Committee approves bill on school funding

Measure would create new state formula

Arkansas state Rep. Bruce Cozart (right), R-Hot Springs, asks a question during a meeting of the House Committee on Education at the state Capitol in Little Rock in this Feb. 14, 2023 Democrat-Gazette file photo. (Arkansas Democrat-Gazette/Colin Murphey)
Arkansas state Rep. Bruce Cozart (right), R-Hot Springs, asks a question during a meeting of the House Committee on Education at the state Capitol in Little Rock in this Feb. 14, 2023 Democrat-Gazette file photo. (Arkansas Democrat-Gazette/Colin Murphey)


LITTLE ROCK -- The House Education Committee approved a bill Thursday night to overhaul how the state funds public education.

During a marathon meeting, the committee approved House Bill 1689, sponsored by Rep. Bruce Cozart, R-Hot Springs, that will create a new formula for how the state funds public schools. The bill is scheduled for a vote in the House of Representatives on Monday.

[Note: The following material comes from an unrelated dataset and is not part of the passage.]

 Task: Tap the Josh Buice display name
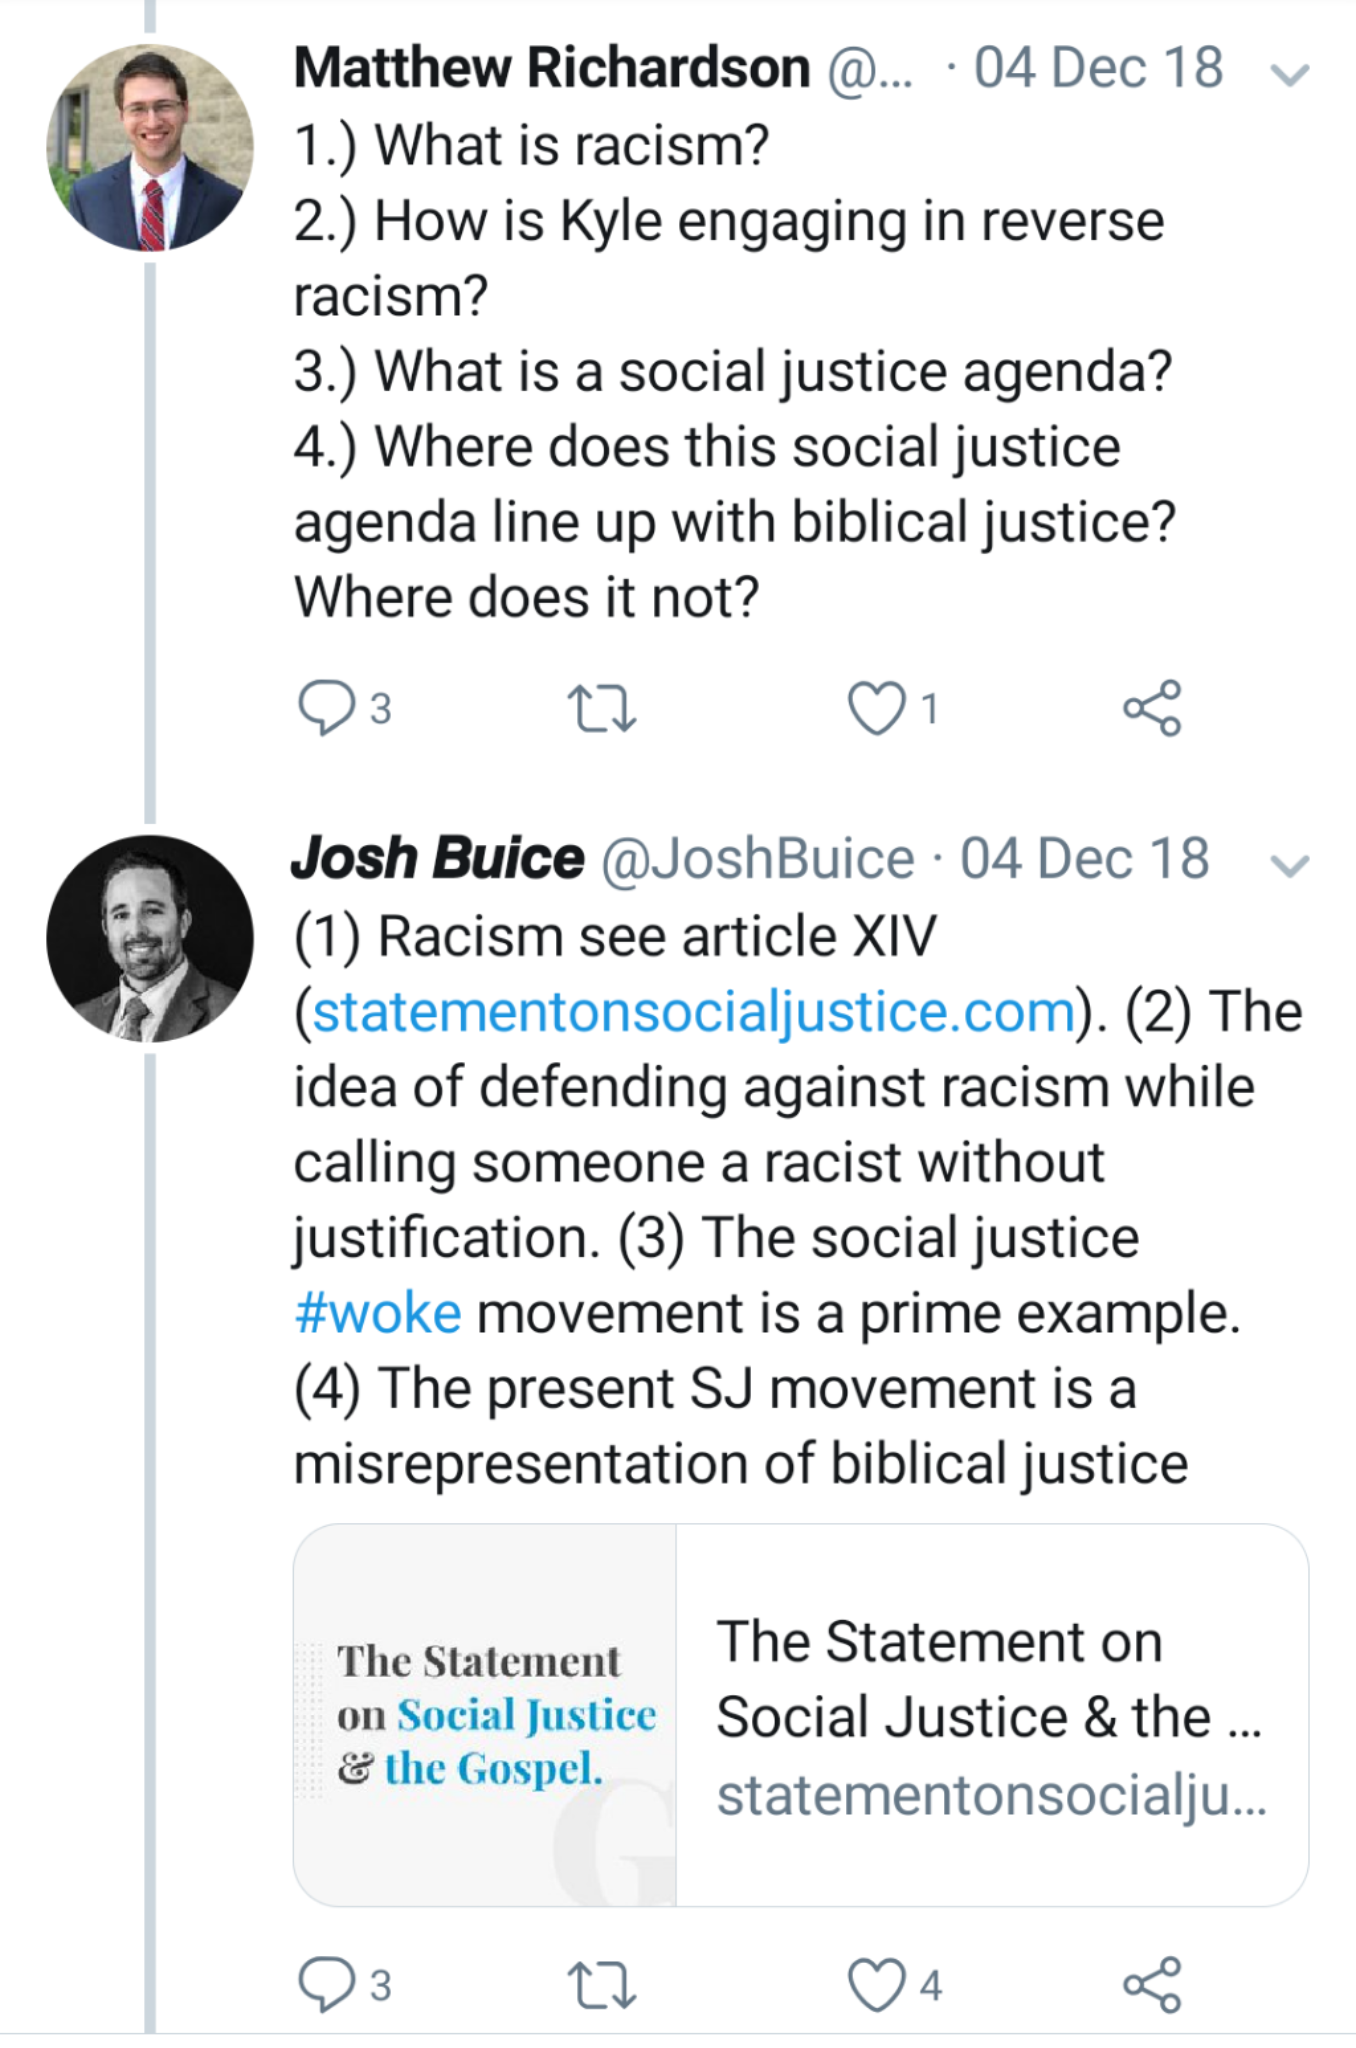click(x=437, y=859)
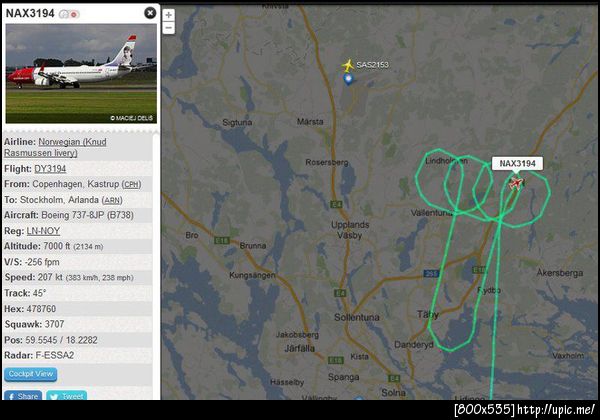Click the grey icon next to NAX3194 title

[x=64, y=15]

If approved, school districts would receive a per-pupil base funding, and then additional weighted funding based on a variety of factors such as the number of special needs students, district size, population density or poverty. Cozart said the bill is based on how Tennessee funds public education.

The state's funding formula is based on a school district with 500 students with schools receiving dollars on a per-student basis, taking in how much it should spend on teacher salaries, transportation and facilities, among other items. The current funding formula is flawed, Cozart said, as districts with fewer than 500 students are significantly underfunded when compared to their larger counterparts.

"We have so many small districts that are underfunded because of that," Cozart said.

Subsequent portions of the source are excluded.